#### [ФРАГМЕНТ ТЕКСТА]
● ● ● ●
Одной из наиболее часто приглашаемых
на наши встречи была княгиня Зинаида Шаховская, автор произведения «Моя Россия,
одетая в СССР», главный редактор газеты «Русская мысль». Шаховская рассказывала
нам о Бунине, о России начала XIX века, o русских писателях, писавших на
иностранных языках. Мы также имели честь принимать ее брата, православного
архиепископа Его Преосвященство Иоанна Сан-Францискского.
Среди симпозиумов, организованных кафедрой славистики,
финалом которых всегда был большой «круглый стол», проводимый в рамках заседания
Кружка, памятным событием была конференция «Одна или две русские литературы». В
сущности, это была одна из наиболее крупных тем наших исследований. Марк
Слоним, бывший главный редактор пражского журнала «Воля России», который
публиковал Марину Цветаеву, отстаивал идею единства русской литературы,
Владимир Вейдле, автор книги «Россия отсутствующая и
присутствующая», отстаивал идею дуализма, но стал объектом критики и даже
насмешек Марии Розановой, жены Синявского. В апреле 1978 года мы проводили
публичную дискуссию на эту тему с участием Зинаиды Шаховской, поэта Иосифа
Бродского, писателей Ефима Эткинда и Андрея Синявского, историка Михаила
Геллера — все они были постоянными друзьями Кружка. В соавторстве с Александром
Некричем (он тоже выступал у нас) Геллер написал
книгу «Утопия у власти», а его анализ извечного русского раскола между
славянофилами и западниками прозвучал по-новому. Во встречах принимали участие
также два замечательных зарубежных слависта — Витторио
Страда из Венеции, известный своей монументальной «Историей марксизма», и
Анджей Дравич из Варшавы, один из первых
комментаторов «Мастера и Маргариты».
● ● ● ●
#### [ИСХОДНЫЕ ДАННЫЕ]
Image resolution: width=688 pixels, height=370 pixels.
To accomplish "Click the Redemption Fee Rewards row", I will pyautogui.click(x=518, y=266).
● ● ● ●
#### [ВОПРОСЫ И ЗАДАНИЯ]
- a) Главным редактором какой газеты была Зинаида Шаховская, согласно фрагменту о встречах Кружка?
- b) Выпишите без изменений часть фрагмента о встречах Кружка: начните со слов «Одной из наиболее» и завершите словами «Преосвященство Иоанна Сан-Францискского.».

#### [ОТВЕТЫ К ЗАДАНИЯМ]
- a) Газеты «Русская мысль».

- b)
Одной из наиболее часто приглашаемых
на наши встречи была княгиня Зинаида Шаховская, автор произведения «Моя Россия,
одетая в СССР», главный редактор газеты «Русская мысль». Шаховская рассказывала
нам о Бунине, о России начала XIX века, o русских писателях, писавших на
иностранных языках. Мы также имели честь принимать ее брата, православного
архиепископа Его Преосвященство Иоанна Сан-Францискского.